Elle tient à être auprès de son amie au moment de l’anniversaire de la mort d’HARRY, mais elle ne reste qu’un mois en Amérique, où elle fait aussi un bref séjour auprès
de son second frère Gardner. En décembre 1910, Mary CASSAT, son frère, sa belle-sœur et ses deux neveux partent pour Constantinople, d’où ils rejoignent l’Egypte où ils ont l’intention de passer deux mois dans une felouque luxueuse sur le Nil.

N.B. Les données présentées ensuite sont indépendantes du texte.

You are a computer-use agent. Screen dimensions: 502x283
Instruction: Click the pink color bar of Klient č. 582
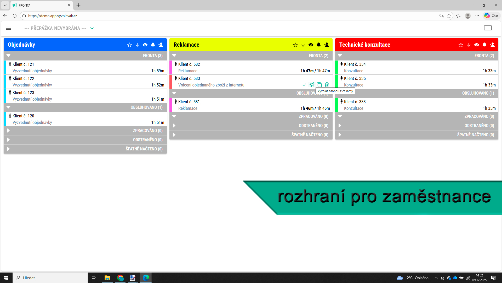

C’est un beau projet, mais tout se passe assez mal : à peine y sont-ils depuis une semaine que Gardner tombe malade. Il faut patienter à Louqsor, en consultant des médecins qui ne le remettent qu’à moitié sur pieds. Mary, elle, peu encline au tourisme, peu habituée à être cantonnée, désormais privée de Mathilde VALLET, s’ennuie et ne parvient guère à travailler en raison de la
chaleur. Si le Musée du Caire l’a enthousiasmée, elle trouve que les trésors de la vallée du Nil relèvent plus de l’archéologie que de l’art, ou bien que c’est un art trop masculin. La santé de Gardner est tellement peu brillante qu’il meurt à son arrivée à Paris, à l’hôtel Crillon. Elle-même qui a maigri d’une dizaine de kilos, est fatiguée et il lui arrive de s’évanouir. Il lui faut désormais accepter d’être vieille, malade, atteinte de diabète, dormant mal,
facilement déprimée. C’est dans cet état que la trouve Louisine, venue la voir en 1911. Mary reprend tout de même des forces en retrouvant Beaufresne. Elle a même un courtisan, en la personne d’un banquier américain, amateur d’art, séparé de sa femme , qu’elle retrouve à Cannes, mais dont elle refuse une proposition de mariage.